Fight only to be. Deserve only to be. Love only to be. 

Let others be. Let yourself be.

No special tricks. 

Just be. 

Be.

That's your secret. 




Saturday, August 2, 2014

You and Me

Sometimes it is hard to live.

I understand that. So do you.

Sometimes we find ourselves in one of our darkest and most painful moments, but I promise you this moment will pass. 

Sometimes we feel so sick that we are afraid to survive, but I promise you that you will realize you are stronger than you think. 

Sometimes we long for others to share our burdens and could not find one willing to bear the weight of our burdens, but I promise you these burdens are not so heavy if you choose to view them as challenges intended to strengthen you. 

You and me, we may have our moments when we feel so desperately alone in this mad, mad world, but I am telling you the truth when I say we are not as alone as we fear.

It is within you where the power lies. This power allows you to change the only thing that can be changed in this world. 

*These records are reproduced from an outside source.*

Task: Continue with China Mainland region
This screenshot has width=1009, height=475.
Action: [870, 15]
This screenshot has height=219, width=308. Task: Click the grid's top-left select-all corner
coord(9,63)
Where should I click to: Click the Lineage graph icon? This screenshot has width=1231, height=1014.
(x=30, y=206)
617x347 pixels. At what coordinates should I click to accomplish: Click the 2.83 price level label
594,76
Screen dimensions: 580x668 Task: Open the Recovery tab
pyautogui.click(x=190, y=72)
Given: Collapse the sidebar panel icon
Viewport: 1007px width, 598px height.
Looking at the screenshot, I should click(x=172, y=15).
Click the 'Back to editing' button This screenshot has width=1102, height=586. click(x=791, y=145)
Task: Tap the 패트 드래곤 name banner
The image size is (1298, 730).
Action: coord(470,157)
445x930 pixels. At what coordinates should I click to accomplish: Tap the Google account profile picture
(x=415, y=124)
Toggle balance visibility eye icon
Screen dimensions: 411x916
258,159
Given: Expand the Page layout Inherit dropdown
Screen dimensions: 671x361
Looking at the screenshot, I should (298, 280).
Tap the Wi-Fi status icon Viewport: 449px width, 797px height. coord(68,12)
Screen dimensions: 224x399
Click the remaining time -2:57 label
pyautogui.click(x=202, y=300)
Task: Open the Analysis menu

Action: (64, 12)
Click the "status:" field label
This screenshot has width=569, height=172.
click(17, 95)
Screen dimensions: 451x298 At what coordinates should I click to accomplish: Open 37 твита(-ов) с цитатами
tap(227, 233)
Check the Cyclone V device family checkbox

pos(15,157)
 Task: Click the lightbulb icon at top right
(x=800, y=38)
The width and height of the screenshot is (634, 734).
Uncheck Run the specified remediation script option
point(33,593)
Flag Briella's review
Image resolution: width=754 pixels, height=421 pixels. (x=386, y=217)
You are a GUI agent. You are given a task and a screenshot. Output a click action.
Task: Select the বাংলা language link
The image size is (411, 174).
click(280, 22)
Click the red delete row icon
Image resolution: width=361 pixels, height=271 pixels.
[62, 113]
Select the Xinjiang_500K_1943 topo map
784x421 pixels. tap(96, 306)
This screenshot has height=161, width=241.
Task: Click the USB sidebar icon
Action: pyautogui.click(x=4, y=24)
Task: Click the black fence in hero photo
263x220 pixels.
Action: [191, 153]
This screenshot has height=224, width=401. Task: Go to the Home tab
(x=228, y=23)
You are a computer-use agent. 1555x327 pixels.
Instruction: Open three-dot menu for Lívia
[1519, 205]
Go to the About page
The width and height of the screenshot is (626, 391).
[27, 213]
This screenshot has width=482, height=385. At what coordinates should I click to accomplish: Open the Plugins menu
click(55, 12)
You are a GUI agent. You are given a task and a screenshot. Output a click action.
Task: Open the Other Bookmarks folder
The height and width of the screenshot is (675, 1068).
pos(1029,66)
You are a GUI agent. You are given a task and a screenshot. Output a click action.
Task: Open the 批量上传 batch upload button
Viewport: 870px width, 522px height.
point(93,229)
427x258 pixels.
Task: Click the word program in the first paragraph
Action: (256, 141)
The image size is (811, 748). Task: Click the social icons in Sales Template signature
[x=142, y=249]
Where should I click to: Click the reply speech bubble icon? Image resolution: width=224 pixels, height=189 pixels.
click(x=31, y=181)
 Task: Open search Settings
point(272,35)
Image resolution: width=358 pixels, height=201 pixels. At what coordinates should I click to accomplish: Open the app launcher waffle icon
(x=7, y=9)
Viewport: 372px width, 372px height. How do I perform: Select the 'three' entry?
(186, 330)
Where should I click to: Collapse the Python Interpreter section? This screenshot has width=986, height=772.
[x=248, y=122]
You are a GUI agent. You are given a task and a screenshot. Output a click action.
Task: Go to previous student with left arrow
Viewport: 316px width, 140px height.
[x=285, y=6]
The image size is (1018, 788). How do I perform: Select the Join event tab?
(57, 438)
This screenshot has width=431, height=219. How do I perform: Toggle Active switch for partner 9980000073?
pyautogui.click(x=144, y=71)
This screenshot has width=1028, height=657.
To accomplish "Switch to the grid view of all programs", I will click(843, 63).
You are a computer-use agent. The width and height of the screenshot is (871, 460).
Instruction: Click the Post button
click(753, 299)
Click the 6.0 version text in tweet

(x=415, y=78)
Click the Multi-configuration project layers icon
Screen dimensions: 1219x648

This thing, the only changeable thing in the world, is you.

Your mind, to be exact. 

You as a person may not change. It may be even impossible to transform yourself into someone else. It may be just as impossible as changing the world you are seeing before your very eyes. However, your thoughts can and do change.

Dare yourself to forgive and love yourself. Dare yourself to forgive and love others. Dare yourself to forgive and love the world. 

If you choose to forgive and love yourself, others, and the world, you may begin to witness the greatest miracle of life: the beauty of your inner spirit. 

Through this beauty, you may find yourself managing to smile even in the darkest and most painful moments in your life. 

Through this beauty, you may recognize the sickness as a period of much-needed rest and self-care to allow you to recollect your strength. 

Through this beauty, you may feel the springiness in your feet as you carry the weight of your burdens.

It is of utmost importance that for every situation that comes to pass in your life, you must always choose love. 

Shall you ever fail in making such a choice in a situation, forgive and love yourself immediately. Often. Always. 

You are more loved than you would allow yourself to believe. You are forgiven more often than you thought you deserve. 

It happens because you are the most important person in your life. No one is truer than you. No one is you.

Because no one is you, you feel alone. However, because no one is you, you are the truest and most important person you would ever know in all your life. 

Offer yourself nothing but kindness, friendship, forgiveness and love. 

And the rest of the world will follow you.